As garantias individuais são direitos concretos que prevalecem ante as abstrações (in dubio pro societate), estas servem ao direito autoritário, aos regimes antidemocráticos ou aos governos ditatoriais.
Não se pode permitir que nos regimes democráticos as abstrações “em nome da sociedade” venham destruir o sistema jurídico humanitário positivo, para dar lugar a um odioso direito repressivo, onde o Estado condena e acusa sem provas concretas”2
(Cândido Furtado Maia Neto – Promotor de Justiça do Estado do Paraná)
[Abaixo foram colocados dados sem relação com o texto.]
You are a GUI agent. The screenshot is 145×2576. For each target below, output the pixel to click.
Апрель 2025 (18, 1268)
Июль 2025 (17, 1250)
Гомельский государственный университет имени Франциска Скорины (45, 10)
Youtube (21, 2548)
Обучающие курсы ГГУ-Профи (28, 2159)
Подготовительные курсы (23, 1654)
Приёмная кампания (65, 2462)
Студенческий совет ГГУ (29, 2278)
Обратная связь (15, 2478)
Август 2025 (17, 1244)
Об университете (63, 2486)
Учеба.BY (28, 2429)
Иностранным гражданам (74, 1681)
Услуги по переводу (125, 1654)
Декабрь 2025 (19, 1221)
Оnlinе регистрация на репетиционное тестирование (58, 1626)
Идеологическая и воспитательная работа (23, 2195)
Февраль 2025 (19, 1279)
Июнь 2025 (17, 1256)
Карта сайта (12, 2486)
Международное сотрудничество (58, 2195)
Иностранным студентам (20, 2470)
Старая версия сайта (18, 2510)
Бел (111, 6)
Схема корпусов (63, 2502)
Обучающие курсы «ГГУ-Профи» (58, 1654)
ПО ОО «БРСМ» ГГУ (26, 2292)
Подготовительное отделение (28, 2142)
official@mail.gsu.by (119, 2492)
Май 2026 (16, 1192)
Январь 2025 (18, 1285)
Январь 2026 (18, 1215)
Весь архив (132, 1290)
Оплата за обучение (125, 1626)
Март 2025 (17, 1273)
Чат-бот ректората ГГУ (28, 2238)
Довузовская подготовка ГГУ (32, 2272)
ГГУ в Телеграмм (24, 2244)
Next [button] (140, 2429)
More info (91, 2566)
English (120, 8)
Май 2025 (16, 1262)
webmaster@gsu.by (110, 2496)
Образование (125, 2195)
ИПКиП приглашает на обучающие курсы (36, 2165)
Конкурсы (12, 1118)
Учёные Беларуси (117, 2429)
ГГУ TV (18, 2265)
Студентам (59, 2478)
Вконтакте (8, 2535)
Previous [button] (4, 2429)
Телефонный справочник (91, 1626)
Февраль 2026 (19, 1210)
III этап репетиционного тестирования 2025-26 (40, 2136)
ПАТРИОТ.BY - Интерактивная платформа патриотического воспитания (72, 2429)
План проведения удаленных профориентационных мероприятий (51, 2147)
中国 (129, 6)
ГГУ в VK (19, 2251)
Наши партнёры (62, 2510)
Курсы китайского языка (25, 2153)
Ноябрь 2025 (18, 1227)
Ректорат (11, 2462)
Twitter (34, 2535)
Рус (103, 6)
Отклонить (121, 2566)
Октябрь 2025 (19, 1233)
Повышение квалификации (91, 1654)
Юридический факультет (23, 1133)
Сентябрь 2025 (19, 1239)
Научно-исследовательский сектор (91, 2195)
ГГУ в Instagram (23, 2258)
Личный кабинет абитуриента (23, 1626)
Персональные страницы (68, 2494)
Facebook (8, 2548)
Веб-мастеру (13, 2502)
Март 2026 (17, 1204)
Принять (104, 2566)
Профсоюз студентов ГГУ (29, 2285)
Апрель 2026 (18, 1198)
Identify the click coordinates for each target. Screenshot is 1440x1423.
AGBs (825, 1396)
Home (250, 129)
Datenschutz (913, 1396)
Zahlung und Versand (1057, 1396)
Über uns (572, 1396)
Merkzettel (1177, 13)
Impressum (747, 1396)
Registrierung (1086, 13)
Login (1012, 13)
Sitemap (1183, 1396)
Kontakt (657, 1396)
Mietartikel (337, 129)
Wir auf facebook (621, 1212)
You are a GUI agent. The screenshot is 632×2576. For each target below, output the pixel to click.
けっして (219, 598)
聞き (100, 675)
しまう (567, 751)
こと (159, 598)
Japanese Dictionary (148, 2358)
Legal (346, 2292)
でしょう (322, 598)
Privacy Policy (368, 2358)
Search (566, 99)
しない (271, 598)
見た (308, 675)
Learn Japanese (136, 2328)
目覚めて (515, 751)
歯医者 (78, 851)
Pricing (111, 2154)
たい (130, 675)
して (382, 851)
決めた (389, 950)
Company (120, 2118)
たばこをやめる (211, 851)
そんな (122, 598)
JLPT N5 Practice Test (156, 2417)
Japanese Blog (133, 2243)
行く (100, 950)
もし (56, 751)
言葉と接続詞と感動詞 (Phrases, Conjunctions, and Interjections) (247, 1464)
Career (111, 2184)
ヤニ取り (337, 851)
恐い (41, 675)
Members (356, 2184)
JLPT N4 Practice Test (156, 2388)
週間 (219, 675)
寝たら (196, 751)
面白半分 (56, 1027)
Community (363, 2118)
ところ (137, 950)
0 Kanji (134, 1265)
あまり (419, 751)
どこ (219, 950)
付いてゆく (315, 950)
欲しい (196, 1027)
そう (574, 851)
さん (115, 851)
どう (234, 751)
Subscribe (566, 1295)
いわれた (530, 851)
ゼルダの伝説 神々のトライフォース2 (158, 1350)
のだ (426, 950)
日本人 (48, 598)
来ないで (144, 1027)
O objetivo primordial do presente texto não é outro, senão fomentar o debate, no sentido de identificar até que ponto o modelo de processo penal garantista, implantado pela nova ordem constitucional, vem sendo (des)respeitado ante a proliferação de ações penais infundadas, nascidas sob o escudo do vetusto in dubio pro societate.
Não é de hoje que a comunidade jurídica nacional, notadamente os processualistas de escol, clama por uma alteração em nosso Código de Processo Penal, a fim de compatibilizá-lo com os princípios e institutos consagrados na Carta Política de 19883.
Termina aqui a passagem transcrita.